Asked June 18, 2019, 10:29 PM EDT

We have had this beautiful tree for 5 years, and it has grown and filled out each year. It now appears to be dead. I'm hoping there is some chance we can still save it. IA couple of people told me they had trees (other varieties) die, as well, and were told it was some kind of insect. My husband thinks he saw buds before we left town in May, but when we returned last week, nothing was growing. Some of the branches still bend without breaking, so it seems that whatever killed the tree didn't do so until this Spring. I see no sign of bugs or fungus, nor of the bark having been eaten by an animal. There is a small hole in the dirt near the trunk (visible in the third photo attached, which makes me wonder if some animal could have dug under the tree.) We have another Japanese Maple in another part of the yard that has no buds or leaves on existing branches, but leaves are growing on the lower part of the trunk

Hennepin County Minnesota

1 Response

The extreme cold that Minnesota experienced in late January has taken a toll on many plants. Evidence of this is widespread and many species have been affected including native plants that are considered reliably hardy here.

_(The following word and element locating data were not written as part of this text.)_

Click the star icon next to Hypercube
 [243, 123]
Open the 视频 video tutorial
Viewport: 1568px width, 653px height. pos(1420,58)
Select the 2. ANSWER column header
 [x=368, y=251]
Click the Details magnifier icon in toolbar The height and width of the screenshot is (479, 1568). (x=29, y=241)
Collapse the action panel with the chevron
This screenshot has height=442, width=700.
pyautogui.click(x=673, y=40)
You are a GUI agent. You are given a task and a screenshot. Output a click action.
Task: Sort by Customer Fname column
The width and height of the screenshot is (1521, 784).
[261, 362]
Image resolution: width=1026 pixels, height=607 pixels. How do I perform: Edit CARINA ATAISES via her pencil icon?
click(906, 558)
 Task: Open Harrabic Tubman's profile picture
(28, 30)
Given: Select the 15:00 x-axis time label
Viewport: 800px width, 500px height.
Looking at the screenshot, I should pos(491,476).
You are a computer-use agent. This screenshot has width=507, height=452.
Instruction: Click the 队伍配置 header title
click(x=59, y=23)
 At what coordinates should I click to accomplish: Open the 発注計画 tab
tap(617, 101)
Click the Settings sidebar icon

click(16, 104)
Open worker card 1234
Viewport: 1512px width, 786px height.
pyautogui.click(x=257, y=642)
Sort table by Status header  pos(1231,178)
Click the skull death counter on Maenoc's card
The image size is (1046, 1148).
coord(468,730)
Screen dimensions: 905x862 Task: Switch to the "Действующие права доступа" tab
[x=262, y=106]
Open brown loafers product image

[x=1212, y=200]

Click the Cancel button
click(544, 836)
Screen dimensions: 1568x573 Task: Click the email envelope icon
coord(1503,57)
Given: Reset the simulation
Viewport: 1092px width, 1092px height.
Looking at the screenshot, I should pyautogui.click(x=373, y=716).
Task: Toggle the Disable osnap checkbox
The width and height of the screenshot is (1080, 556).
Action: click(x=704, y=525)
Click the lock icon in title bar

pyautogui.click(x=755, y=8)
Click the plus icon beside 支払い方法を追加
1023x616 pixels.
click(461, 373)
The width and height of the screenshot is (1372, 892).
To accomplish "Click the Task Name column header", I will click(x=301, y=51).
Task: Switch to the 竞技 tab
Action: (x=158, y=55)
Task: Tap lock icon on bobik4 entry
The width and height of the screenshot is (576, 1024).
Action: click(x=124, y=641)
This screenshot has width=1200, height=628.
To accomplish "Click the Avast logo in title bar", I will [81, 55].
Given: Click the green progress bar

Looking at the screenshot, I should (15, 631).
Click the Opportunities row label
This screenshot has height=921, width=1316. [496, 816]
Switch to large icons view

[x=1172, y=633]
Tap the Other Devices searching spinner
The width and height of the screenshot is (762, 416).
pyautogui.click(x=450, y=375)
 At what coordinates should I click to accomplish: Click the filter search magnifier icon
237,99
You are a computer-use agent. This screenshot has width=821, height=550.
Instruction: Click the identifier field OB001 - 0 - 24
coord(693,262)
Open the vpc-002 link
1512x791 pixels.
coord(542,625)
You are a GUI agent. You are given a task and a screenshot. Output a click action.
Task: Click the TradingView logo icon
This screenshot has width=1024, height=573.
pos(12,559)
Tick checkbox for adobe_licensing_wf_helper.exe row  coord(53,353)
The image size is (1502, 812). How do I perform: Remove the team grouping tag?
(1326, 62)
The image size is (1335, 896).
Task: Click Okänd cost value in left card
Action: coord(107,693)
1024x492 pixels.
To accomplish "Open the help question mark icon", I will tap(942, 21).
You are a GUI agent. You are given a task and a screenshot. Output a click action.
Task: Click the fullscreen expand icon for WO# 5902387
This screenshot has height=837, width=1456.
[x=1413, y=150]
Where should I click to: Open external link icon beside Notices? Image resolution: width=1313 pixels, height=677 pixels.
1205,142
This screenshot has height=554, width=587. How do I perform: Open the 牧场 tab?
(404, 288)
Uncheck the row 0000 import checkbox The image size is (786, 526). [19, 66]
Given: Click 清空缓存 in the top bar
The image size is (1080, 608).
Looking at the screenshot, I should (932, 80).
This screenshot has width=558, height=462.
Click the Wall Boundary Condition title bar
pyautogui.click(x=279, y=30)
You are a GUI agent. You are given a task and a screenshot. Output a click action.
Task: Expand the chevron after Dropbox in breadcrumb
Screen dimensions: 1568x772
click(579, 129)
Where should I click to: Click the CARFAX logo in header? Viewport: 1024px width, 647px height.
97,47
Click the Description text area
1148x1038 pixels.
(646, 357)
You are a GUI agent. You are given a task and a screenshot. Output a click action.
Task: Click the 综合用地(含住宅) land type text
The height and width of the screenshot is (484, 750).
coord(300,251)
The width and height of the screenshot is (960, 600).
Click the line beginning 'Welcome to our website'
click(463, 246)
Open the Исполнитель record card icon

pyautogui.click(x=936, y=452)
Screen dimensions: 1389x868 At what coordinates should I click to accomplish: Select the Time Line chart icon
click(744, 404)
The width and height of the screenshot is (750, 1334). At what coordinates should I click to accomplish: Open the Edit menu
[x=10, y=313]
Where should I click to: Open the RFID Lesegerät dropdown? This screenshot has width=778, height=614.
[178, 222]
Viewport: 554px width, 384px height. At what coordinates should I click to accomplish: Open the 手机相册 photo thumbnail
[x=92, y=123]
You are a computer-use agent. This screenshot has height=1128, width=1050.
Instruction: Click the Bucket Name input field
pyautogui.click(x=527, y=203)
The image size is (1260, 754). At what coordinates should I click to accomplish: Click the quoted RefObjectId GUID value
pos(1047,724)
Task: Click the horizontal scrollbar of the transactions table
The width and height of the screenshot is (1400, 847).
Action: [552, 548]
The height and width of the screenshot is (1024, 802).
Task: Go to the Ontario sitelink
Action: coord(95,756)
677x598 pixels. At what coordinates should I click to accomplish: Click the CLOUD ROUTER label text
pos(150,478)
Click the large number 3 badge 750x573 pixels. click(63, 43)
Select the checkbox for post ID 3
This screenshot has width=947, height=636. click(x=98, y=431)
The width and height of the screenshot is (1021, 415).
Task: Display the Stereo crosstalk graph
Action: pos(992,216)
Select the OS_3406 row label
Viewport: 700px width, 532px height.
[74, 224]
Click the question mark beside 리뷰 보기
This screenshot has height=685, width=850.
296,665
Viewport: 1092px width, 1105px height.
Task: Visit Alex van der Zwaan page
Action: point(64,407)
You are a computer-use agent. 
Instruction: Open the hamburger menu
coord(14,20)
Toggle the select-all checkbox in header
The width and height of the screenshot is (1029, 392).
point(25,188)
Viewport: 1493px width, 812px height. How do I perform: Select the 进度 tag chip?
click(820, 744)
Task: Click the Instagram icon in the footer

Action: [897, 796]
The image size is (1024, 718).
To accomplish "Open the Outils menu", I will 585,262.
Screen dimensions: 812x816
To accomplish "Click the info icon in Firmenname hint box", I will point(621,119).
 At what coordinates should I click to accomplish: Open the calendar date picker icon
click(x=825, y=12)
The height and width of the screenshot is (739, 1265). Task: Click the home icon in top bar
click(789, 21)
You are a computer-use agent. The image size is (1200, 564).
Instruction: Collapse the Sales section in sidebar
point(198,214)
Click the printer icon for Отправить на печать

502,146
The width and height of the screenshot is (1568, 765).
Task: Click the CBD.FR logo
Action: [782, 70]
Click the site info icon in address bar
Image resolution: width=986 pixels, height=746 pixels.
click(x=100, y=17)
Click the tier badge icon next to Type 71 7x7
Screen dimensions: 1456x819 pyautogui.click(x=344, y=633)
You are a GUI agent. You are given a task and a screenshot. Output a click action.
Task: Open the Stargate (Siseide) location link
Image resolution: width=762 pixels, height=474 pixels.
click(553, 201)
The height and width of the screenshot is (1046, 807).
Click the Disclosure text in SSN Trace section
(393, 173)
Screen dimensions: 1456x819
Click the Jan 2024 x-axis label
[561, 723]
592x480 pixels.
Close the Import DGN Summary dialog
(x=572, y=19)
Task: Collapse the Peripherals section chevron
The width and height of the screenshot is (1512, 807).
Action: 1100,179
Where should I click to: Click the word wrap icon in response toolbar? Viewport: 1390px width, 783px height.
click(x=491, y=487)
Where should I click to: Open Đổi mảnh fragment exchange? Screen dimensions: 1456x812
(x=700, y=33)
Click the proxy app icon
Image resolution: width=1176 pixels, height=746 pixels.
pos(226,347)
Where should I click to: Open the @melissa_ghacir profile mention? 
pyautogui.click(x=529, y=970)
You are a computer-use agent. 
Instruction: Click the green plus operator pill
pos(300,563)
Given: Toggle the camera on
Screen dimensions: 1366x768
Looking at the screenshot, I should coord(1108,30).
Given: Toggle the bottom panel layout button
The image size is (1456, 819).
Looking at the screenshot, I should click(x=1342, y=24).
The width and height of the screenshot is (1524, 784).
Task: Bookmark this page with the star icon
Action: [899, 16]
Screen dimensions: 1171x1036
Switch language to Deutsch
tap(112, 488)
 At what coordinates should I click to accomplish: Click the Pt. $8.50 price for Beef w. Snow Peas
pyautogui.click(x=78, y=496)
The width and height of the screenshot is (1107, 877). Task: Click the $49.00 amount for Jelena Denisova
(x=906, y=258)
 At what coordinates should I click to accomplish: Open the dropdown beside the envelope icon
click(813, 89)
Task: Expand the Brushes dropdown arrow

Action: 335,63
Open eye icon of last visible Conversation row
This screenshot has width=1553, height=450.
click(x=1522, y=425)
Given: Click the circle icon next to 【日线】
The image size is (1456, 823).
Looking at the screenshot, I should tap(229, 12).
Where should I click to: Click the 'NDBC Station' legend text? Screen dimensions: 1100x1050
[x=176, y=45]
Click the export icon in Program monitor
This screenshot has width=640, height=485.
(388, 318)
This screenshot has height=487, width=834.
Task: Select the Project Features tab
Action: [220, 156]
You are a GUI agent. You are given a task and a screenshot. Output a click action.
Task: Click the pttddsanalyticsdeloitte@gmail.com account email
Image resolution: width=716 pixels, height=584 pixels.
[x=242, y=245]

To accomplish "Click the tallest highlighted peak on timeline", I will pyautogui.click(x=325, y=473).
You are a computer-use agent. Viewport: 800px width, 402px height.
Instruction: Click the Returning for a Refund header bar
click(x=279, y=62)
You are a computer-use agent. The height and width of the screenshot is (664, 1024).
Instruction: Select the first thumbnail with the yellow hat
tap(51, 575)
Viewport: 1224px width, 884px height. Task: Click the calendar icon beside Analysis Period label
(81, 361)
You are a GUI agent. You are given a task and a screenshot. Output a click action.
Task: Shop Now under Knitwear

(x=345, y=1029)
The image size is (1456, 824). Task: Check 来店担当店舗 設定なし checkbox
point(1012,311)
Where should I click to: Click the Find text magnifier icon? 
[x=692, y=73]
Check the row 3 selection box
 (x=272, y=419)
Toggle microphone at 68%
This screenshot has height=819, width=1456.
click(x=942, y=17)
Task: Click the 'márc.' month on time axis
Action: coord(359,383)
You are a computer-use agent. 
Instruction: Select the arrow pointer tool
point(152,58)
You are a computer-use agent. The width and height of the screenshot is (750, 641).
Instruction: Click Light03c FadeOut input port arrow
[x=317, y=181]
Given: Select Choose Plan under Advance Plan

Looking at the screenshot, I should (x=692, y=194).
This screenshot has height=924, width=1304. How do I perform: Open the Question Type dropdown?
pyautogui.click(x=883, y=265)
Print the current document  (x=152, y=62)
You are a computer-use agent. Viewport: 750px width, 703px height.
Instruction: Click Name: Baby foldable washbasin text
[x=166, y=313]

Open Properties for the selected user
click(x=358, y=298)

Japanese maples are marginally hardy in Minnesota so they are especially susceptible to damage from severe cold. Others in the Twin Cities area have lost Japanese maples this spring.

University of Minnesota plant specialist Emily Hoover explains what may have happened to the maples this way:

"Healthy new growth in spring suddenly shrivels and dies. The tree has enough stored carbohydrates in the wood to get the buds growing in the spring. But the underlying vascular tissue that conducts water has died or been significantly injured. When the first warmish days arrive, and water is needed, the buds or new leaves wilt and die due to a lack of water from the root system."

Cold damage effects vary. Some plants are killed outright. Others decline and die in a year or two and still others recover. The outcome may be apparent later in this growing season or it may take a year or two to find out how the maples will fare.